[Start of Attachment]

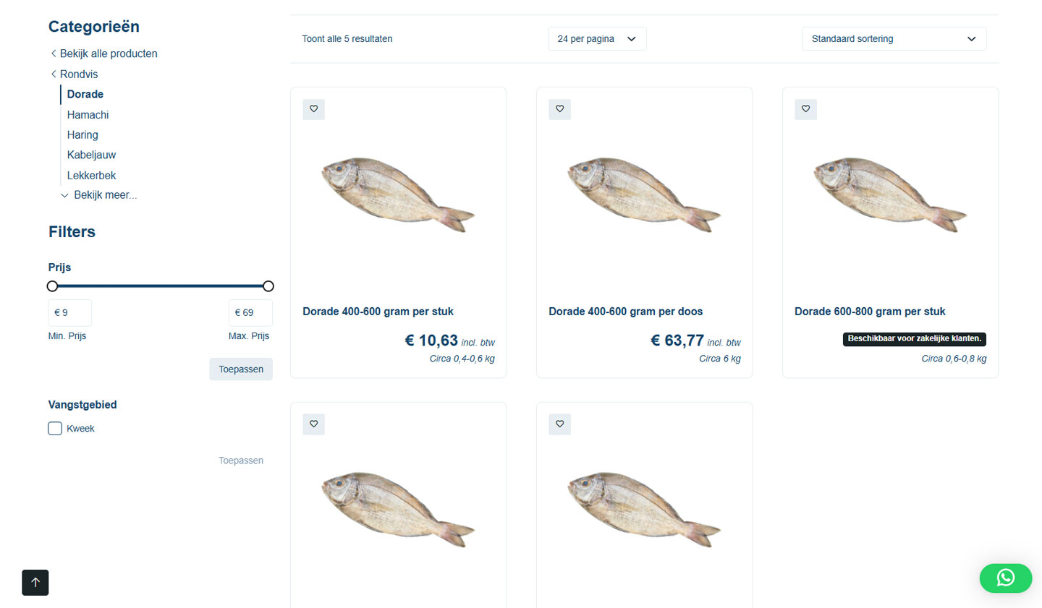The width and height of the screenshot is (1042, 608).
Task: Click the Max. Prijs input field
Action: (x=250, y=313)
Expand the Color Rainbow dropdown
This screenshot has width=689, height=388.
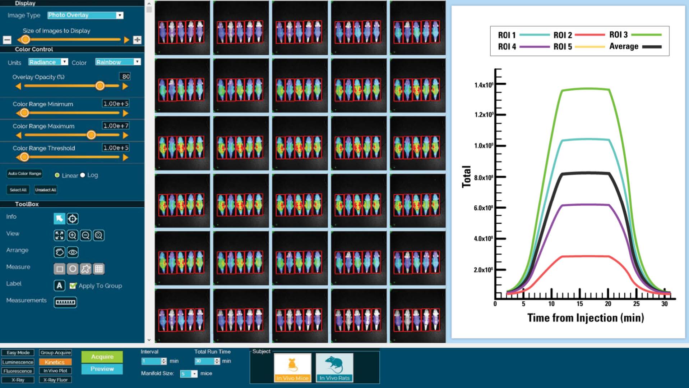(x=118, y=62)
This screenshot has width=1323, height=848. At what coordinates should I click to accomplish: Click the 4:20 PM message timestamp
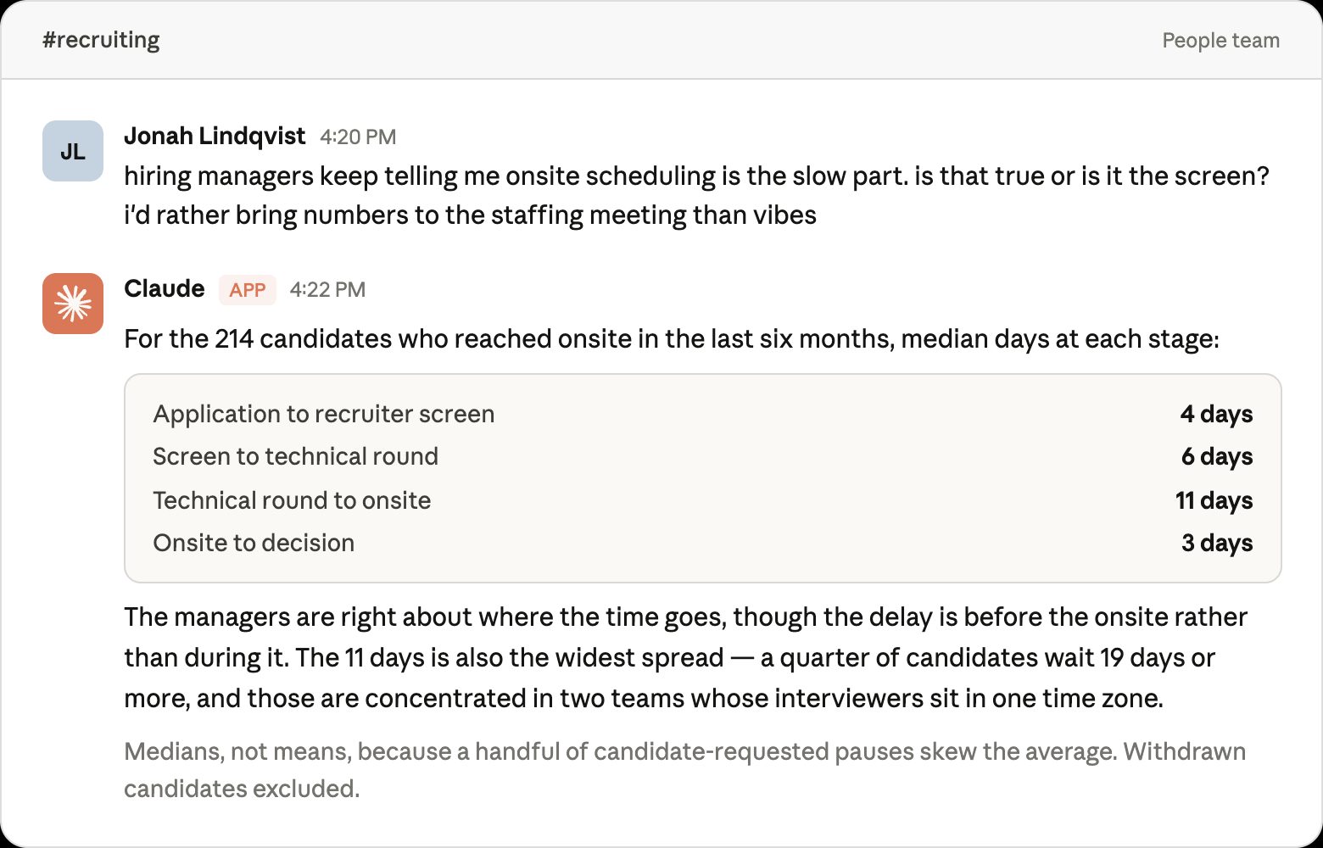[358, 137]
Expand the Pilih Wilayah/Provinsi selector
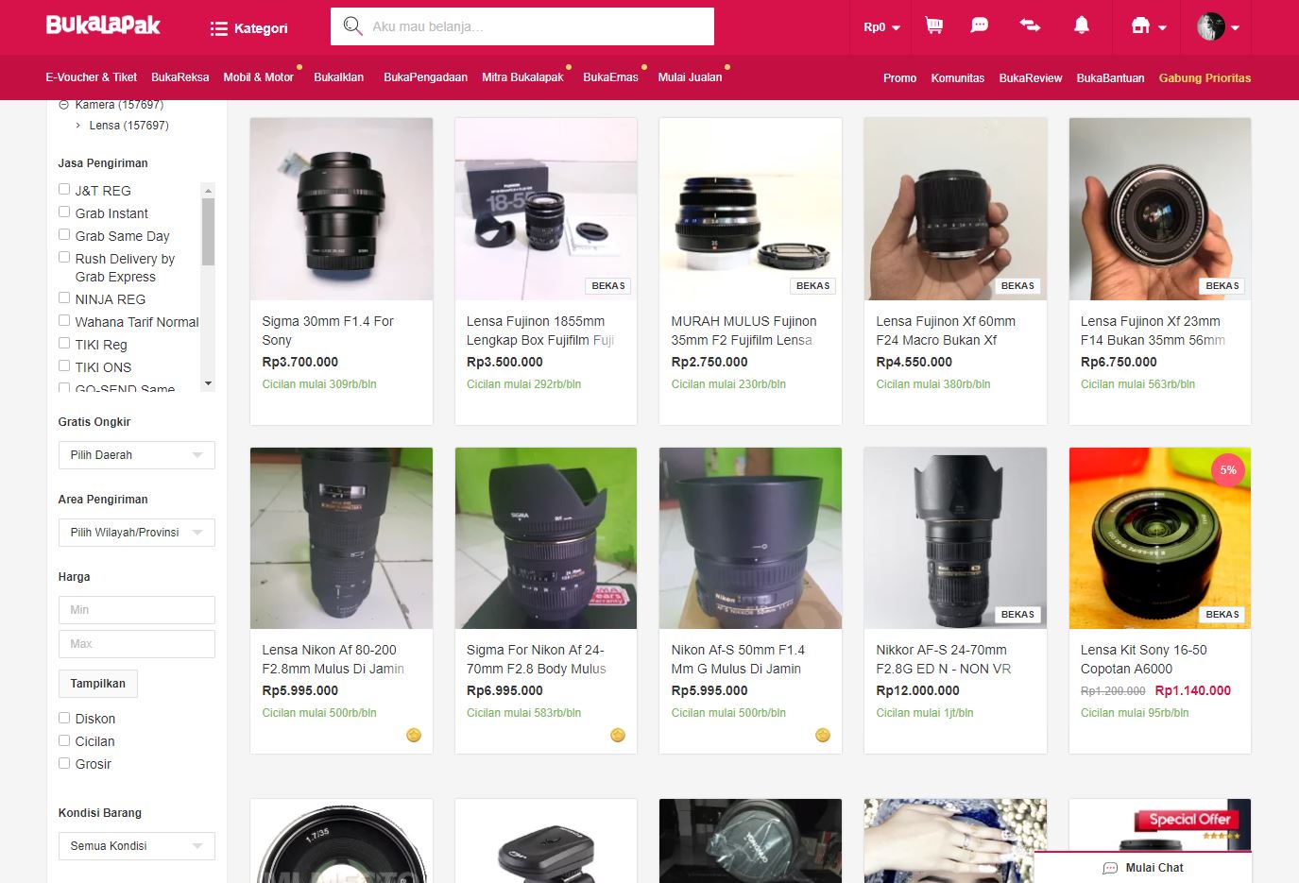 click(x=136, y=532)
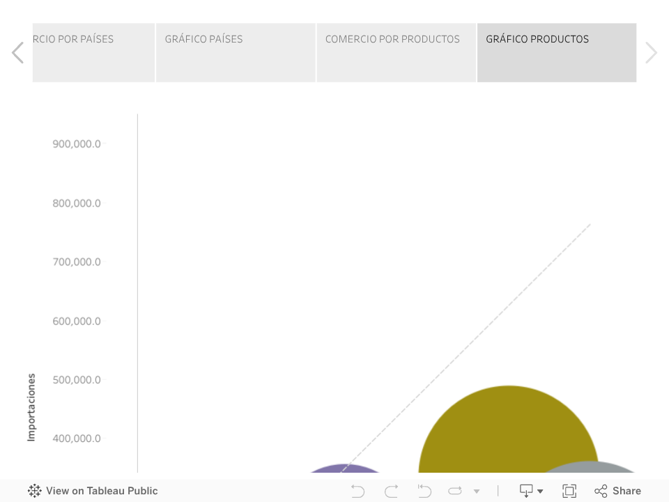Show previous story points with left chevron
The height and width of the screenshot is (502, 669).
click(17, 52)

[End of Attachment]

ACTION ITEM ▸
Reproduce exactly the lines from the one containing "This screenshot has width=689, height=388." through the last line of the records, both included, leaving out every picture.

EXERCISE RESPONSE ▸
This screenshot has width=689, height=388.
(x=118, y=62)
This screenshot has width=1323, height=848. At what coordinates should I click to accomplish: Click the 4:20 PM message timestamp
[358, 137]
Expand the Pilih Wilayah/Provinsi selector
 click(x=136, y=532)
Show previous story points with left chevron
The height and width of the screenshot is (502, 669).
click(17, 52)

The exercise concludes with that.